**Work order**
Task for the records below: repeat the line containing "Tick the Do not store password checkbox" and every line after it, exactly and with nothing else, but leave out the pictures.

__________

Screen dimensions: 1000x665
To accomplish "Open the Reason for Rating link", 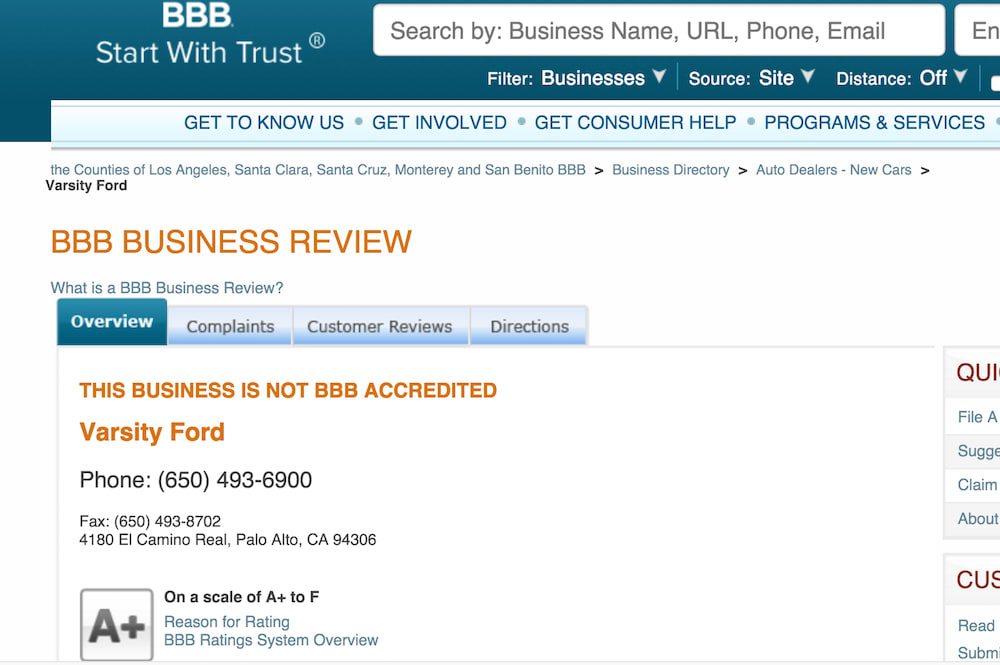I will pos(227,622).
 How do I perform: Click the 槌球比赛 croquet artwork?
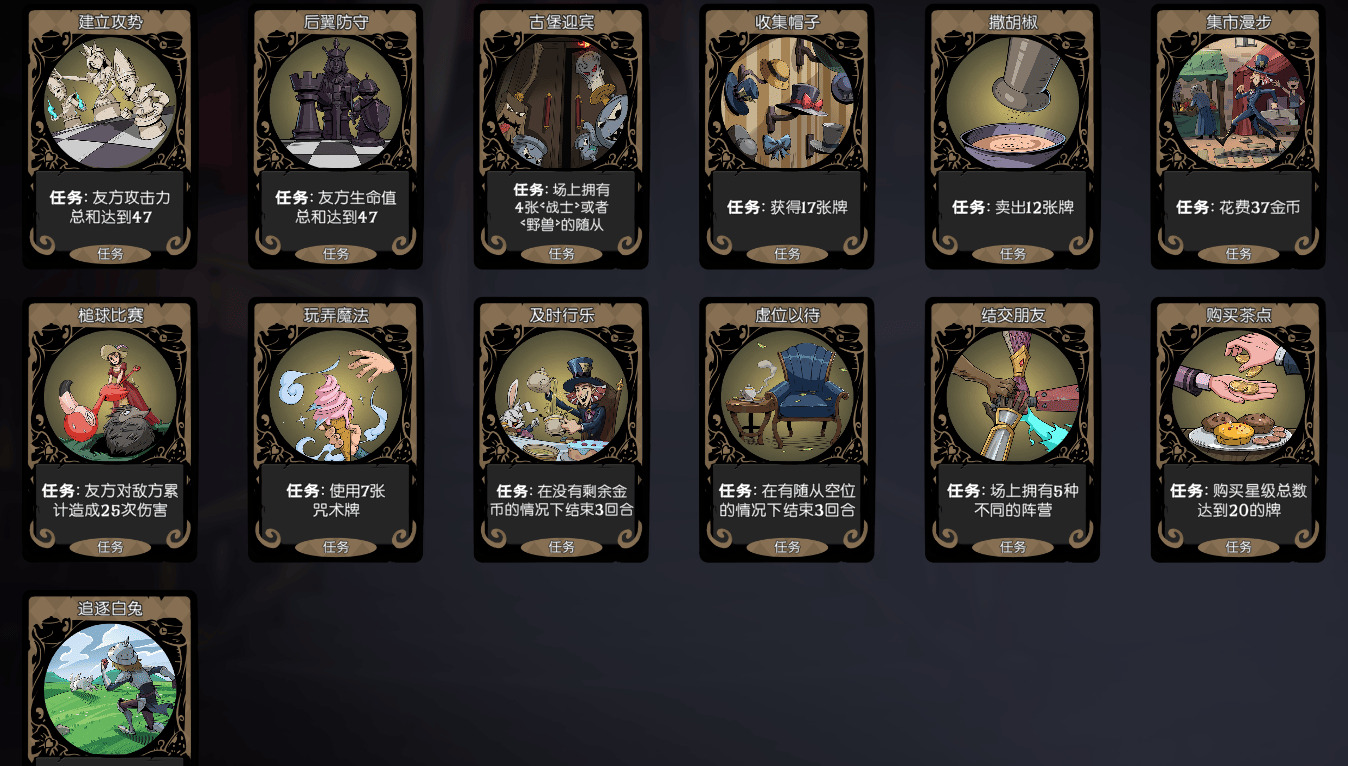pos(110,396)
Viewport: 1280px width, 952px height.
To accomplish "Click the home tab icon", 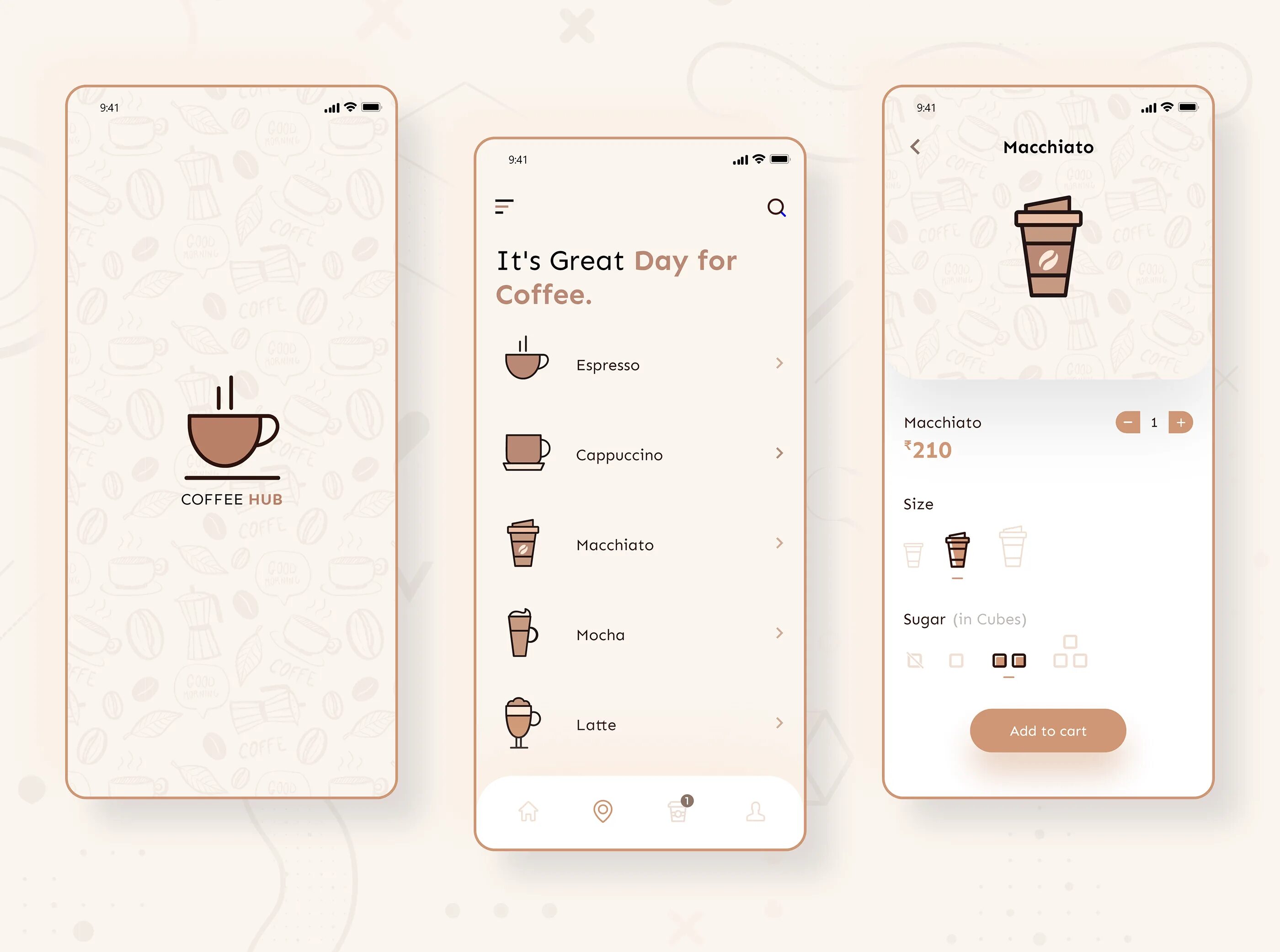I will [x=527, y=811].
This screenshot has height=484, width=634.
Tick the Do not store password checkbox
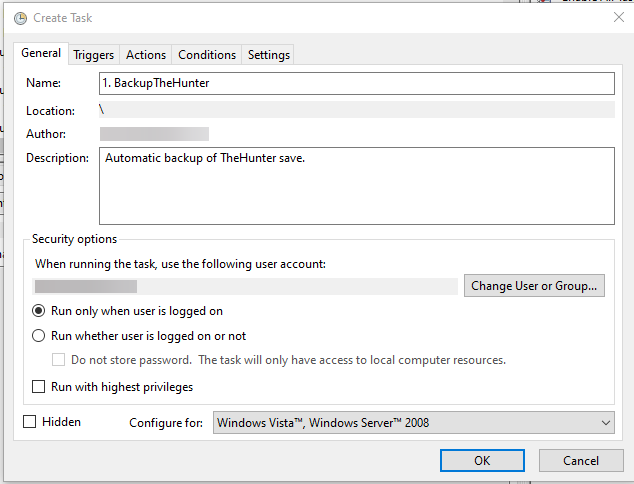(x=59, y=360)
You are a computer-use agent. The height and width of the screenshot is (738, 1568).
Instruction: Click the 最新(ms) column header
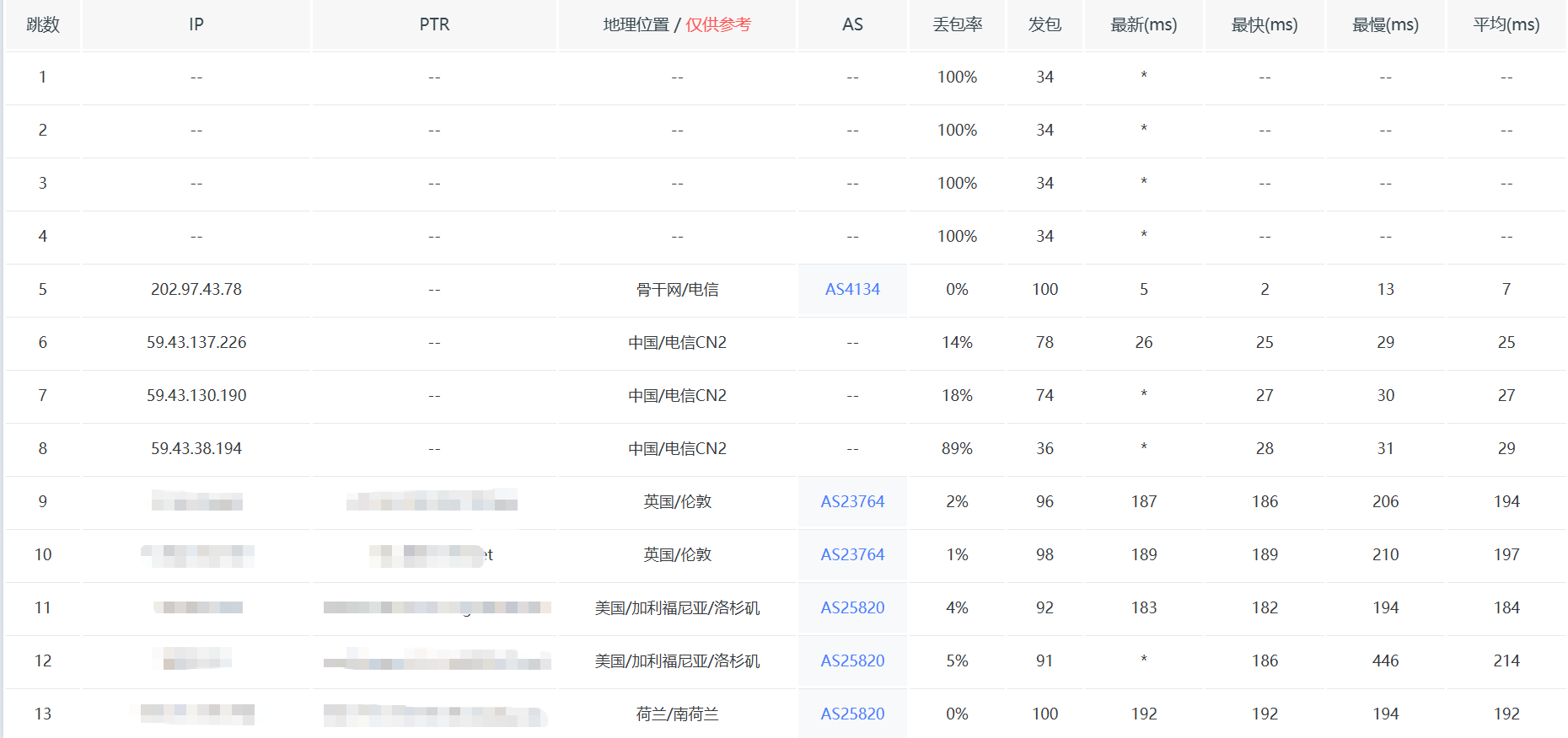pyautogui.click(x=1144, y=24)
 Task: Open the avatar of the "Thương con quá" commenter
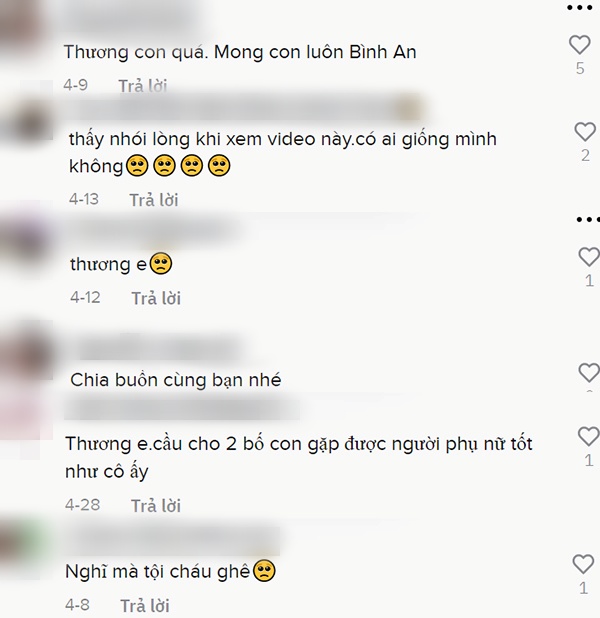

__________

**The answer**
Tick the Do not store password checkbox
(x=59, y=360)
You are a computer-use agent. The height and width of the screenshot is (738, 1568).
Instruction: Click the 最新(ms) column header
pyautogui.click(x=1144, y=24)
 Task: Open the avatar of the "Thương con quá" commenter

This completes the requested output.